Disclaimer: This blog entry is verbatim, as originally posted on LKH's Facebook. Copyright belongs to Ma Petite Enterprises.
I know my characters. If I could draw I could give you their faces. If I could magically let you feel what I feel, I know the difference in their skin when my character runs her hands across their bodies. I would know the smell of Micah's skin, as separate from Nathaniel's in the dark. I could hug most of them blind-folded and tell you who it was by the way they would fill my arms. I know the taste, texture, smell, of them the way I know real life lovers, and in some ways better, because my characters don't hide, or withhold like real people can. I know that special smile Nathaniel has the way I know my husband's, it's not the same smile, but it's special to both of them; the real and the not so. (Please do not let that last contribute to the rumor that Nathaniel is based on my husband, Jon, because it's not true, but I know my husband better than anyone so he springs to mind for such analogies.) I know the way Jean-Claude turns his head, how his hair falls when he looks down, how he fusses with the cuffs of his shirt when he's nervous. I can "see" the movement of it in my head, to the point where it seems almost wrong that they only exist in my imagination and in my books. There are moments when I think if they reached out and touched me for real, I wouldn't be scared, it would almost be a relief, a "oh, there you are," moment.

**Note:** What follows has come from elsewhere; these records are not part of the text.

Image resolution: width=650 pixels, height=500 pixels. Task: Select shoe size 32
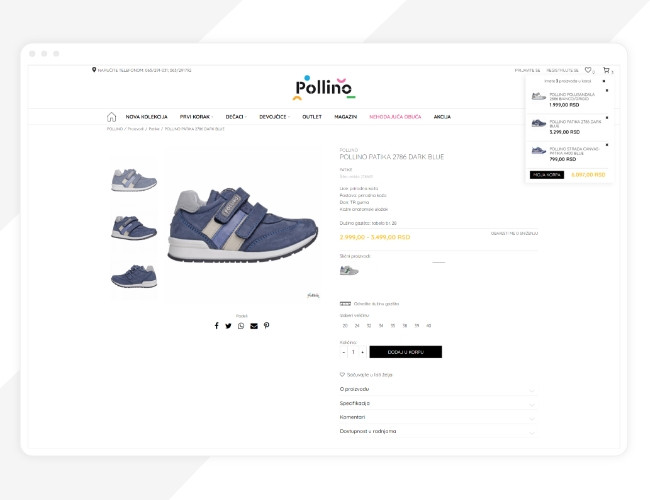pos(369,326)
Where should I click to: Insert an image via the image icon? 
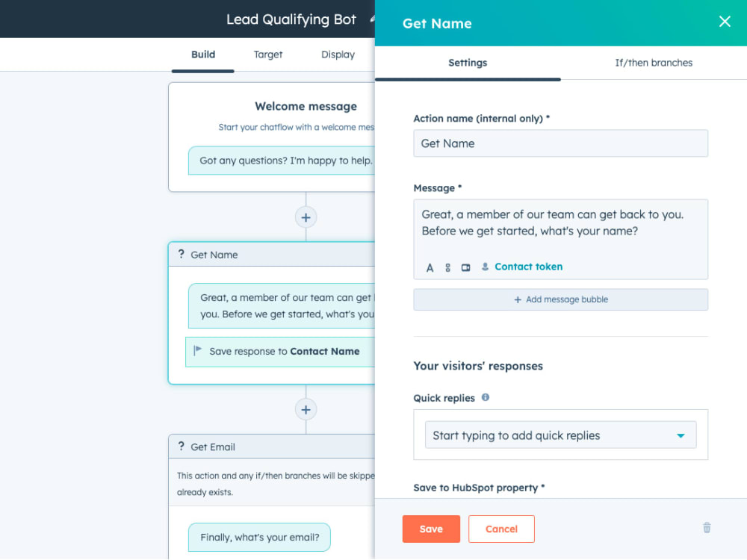(465, 267)
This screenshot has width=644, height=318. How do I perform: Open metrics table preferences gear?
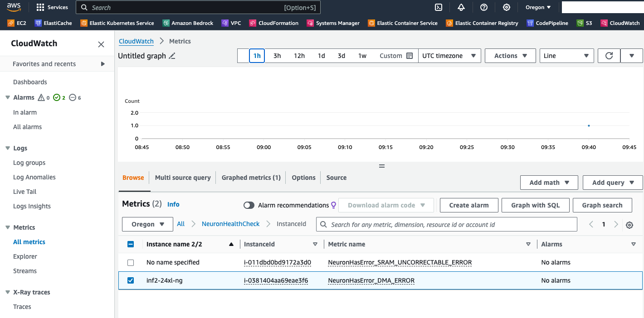tap(629, 225)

Thanks to Michelle Belanger, another author, whose comment on Twitter helped inspire this post.
no subject
Date: 2014-01-25 08:44 pm (UTC);__; I love figuring out reasons why characters are the way they are SO MUCH. I admit to being more of a character-driven than plot driven writer, I'd rather have things unfold through character action rather than because I need it to happen so the characters do it, so figuring out the hows/whys turns out to be super important to me.
Which is probably one of the many, many reasons why LKH irks me so much because she spends so much time with convoluted justifications and warping the universe as to why Anita or anyone "has" to do something. Anita "has" to do something because the author's decided she should do it. I can't even say "because the plot demands" because there'd have to be some kind of plot for that to happen. This would probably be a completely different series if Anita had some agency.
no subject
Date: 2014-01-26 01:58 am (UTC)Character-driven plot is my jam. =P And the confluence of personality, behavior quirks (that aren't simply random behaviors!), and major plot points is a wonderful thing.

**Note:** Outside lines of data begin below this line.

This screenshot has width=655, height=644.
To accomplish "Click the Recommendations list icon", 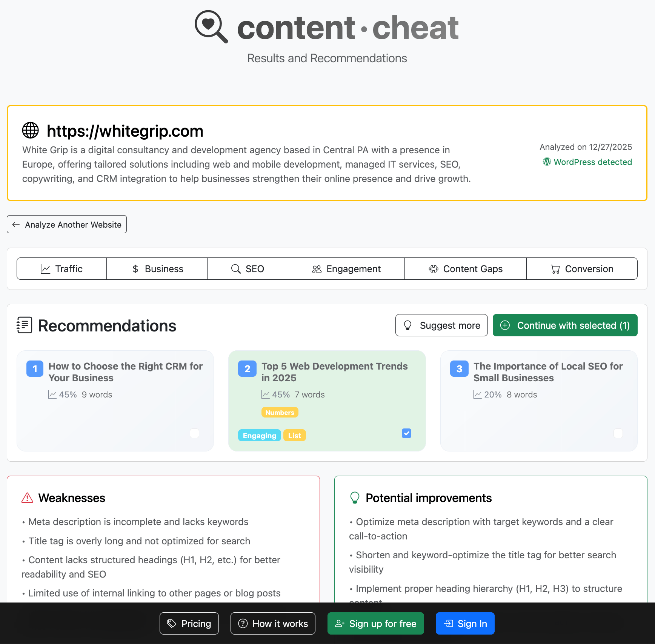I will pyautogui.click(x=24, y=325).
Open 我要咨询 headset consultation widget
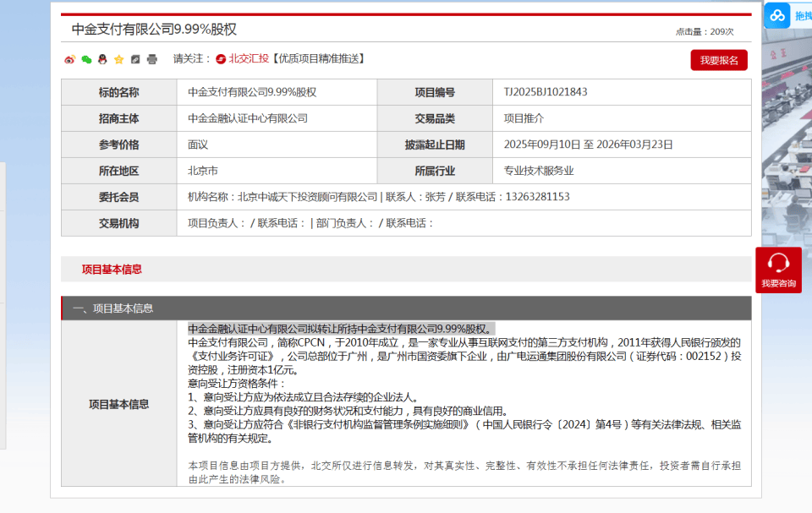The image size is (812, 513). pyautogui.click(x=778, y=270)
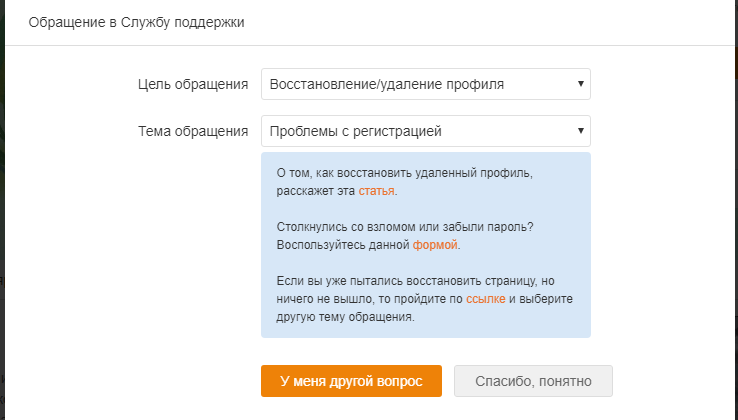Click the arrow beside Проблемы с регистрацией
738x420 pixels.
(580, 130)
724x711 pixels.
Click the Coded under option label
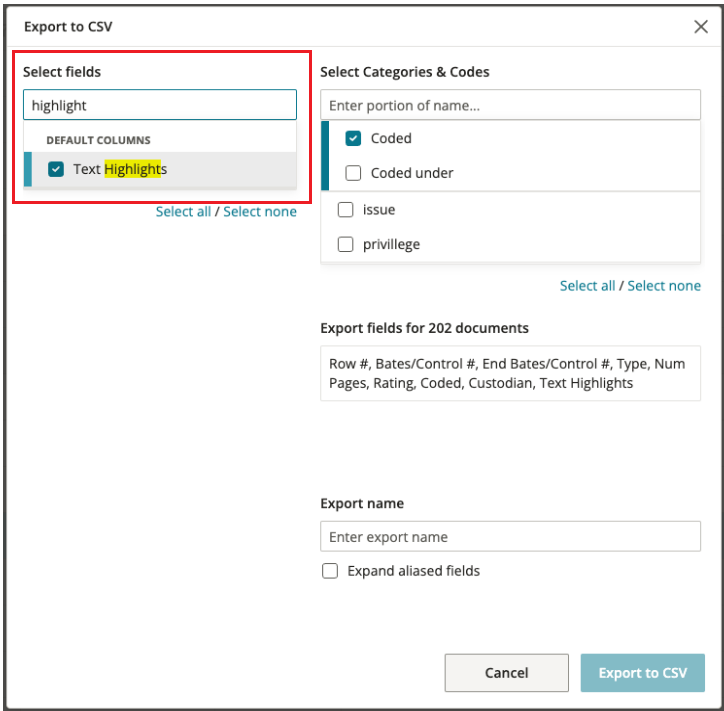click(x=412, y=173)

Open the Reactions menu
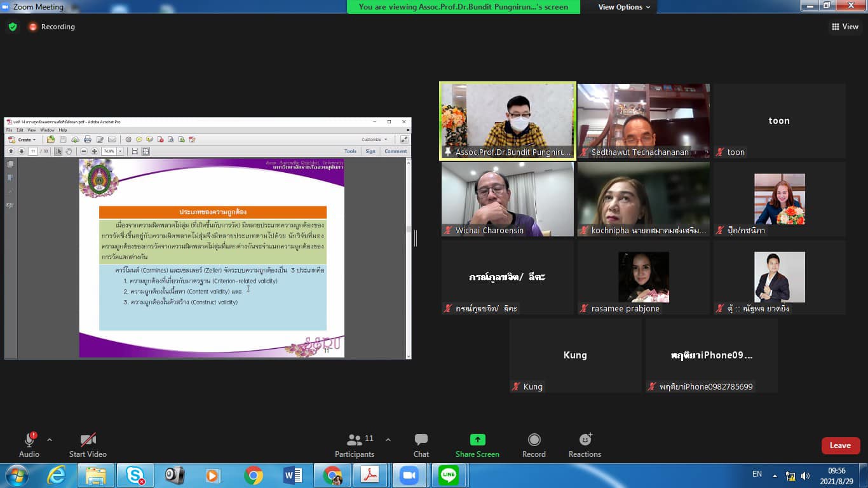pyautogui.click(x=585, y=445)
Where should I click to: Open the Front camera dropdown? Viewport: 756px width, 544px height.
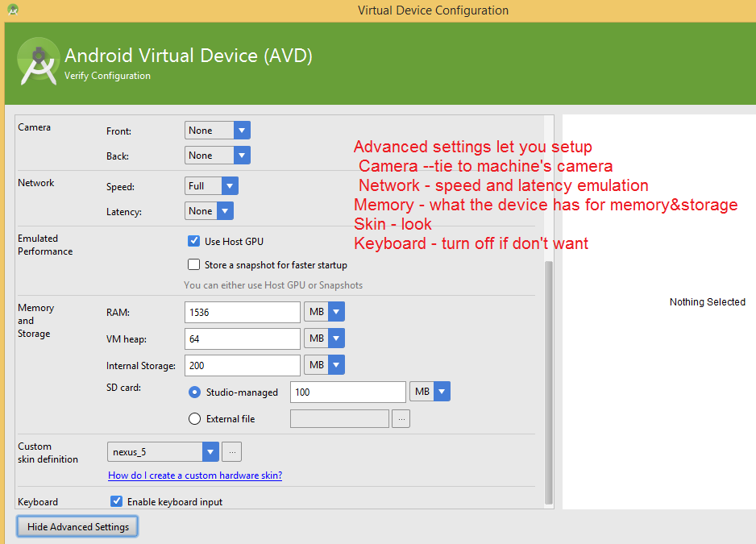pyautogui.click(x=218, y=131)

The "Anita has to do this" argument LKH makes is so strange, at least partly because her characters are so real to her that they apparently dictate how they will behave. (I could swear she's said something like this on more than one occasion.) Characters feeling so real they say what they will and will not do should mean they have tons of agency in the story, but instead we read these books (or book flogs) where the characters are constantly pushed to do things that don't want to do, for very little reason.
no subject
Date: 2014-01-26 04:59 pm (UTC)I FORGOT ABOUT THE CHARACTERS DICTATING THINGS. And yet, Anita is still the most frustratingly passive character I think I've ever come across. It's bad when your so-called heroine can't even feed and clothe herself without help.
no subject
Date: 2014-01-27 04:55 am (UTC)I haven't read any of it since...Cerulean Sins(?), and my memory of the side characters starts to get fuzzy around Incubus Dreams/The Harlequin. The first 8-10 books I know like the back of my hand. Then there was the hunky guy explosion and you can practically switch any of them out for another just by changing the name, and sometimes the hair (one guy talks very formally and poetically, but that's about the only discerning characteristic, and I can't even remember if that's Byron or Requiem because neither of them does anything).